I recently spent three days touring Los Angeles with the Director and trustees of the Virigina Museum of Fine Art. Successive visits to our great institutions underlined the extraordinary visual wealth that surrounds us. Focused on classical treasures, we began at the Getty Villa. The permanent collection as well as the four temporary exhibitions, including the seductive “Lasting Allure of Ancient Gems”, was impressive and edifying. Viewing was made especially lively with a very knowledgable docent. Sans docent, I highly recommend the complimentary audio along with the map of Highlights. These tools will make your visit to the Villa one of insight and pleasure. Getty Villa
At the Getty Center, “Captured Emotions: Baroque Painting in Bologna 1575-1725″ was a highly engaging exhibition focused on the Carracci family of painters from Bologna. During a time when painting was thought to be stagnant, Annibale and Agostino, and their cousin Ludovico were changing the course of art history. They set standards that were to remain authoritative for 200 years, influencing artists such as Guido Reni. The show ended May 3, but the enlightened catalog is available in the bookstore. Getty Center
Pasadena’s glory is almost boundless, starting with the Gamble House. If you’ve never been or haven’t been lately, put it on your list. Designed by Charles and Henry Greene in 1908 for David and Mary Gamble of the Procter and Gamble Company, it is one of the outstanding examples of American Arts and Crafts style architecture. The level of commitment and quest for quality from both the architects and the clients is truly an inspiration. Reservations required for the tour. Gamble House
The Norton Simon Museum is a gift on every visit. One of the greatest private collections ever assembled by an individual, it comprises more than 12,000 works of art from from the Renaissance to the 20th century as well as remarkable work of South and Southeast Asian art spanning 2,000 years. In preparation for our visit, I recently reread Suzanne Muchnic’s informative biography “Odd Man In”. Not only does it detail Simon’s passion for collecting, it comments extensively on the history and growth of LA’s art institutions. It also details Simon’s legendary machinations involved in the acquisition of specifc works, such as Rembrandt’s “Titus”. Insight gained from the book makes the work even more compelling. Norton Simon Museum
Exhibitions at the Huntington just keep getting better. This small but exquisite show of calligraphy and paintings from the Weng Collection offer another example of erudite collecting on the part of an individual collector. Beautiful examples of scroll paintings and calligraphy are presented for optimum viewing and are fascinating even for viewers less familiar with this genre.

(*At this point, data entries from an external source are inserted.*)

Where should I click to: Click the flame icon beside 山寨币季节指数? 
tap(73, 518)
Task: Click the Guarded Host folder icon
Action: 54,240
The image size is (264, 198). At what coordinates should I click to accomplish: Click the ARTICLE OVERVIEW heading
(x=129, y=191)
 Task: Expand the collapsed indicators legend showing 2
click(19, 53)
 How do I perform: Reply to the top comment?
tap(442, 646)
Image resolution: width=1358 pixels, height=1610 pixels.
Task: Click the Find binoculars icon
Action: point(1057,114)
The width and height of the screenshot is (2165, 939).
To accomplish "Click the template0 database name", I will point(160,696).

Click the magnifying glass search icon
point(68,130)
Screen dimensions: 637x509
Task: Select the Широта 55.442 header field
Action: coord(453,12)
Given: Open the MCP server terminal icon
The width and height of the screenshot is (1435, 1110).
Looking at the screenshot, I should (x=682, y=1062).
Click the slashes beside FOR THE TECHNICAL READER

Lastly, no trip to the Huntington is complete without a stroll through the Desert Garden. At this time of the year many plants are in bloom. The whole garden is incredibly exotic and visually arresting. It is a premier place to contemplate the power of sculpture, as these plants rival the best of it. And of course, the other gardens are a delight, including the recently completed Chinese Garden based on the classical gardens in Suzhou, China.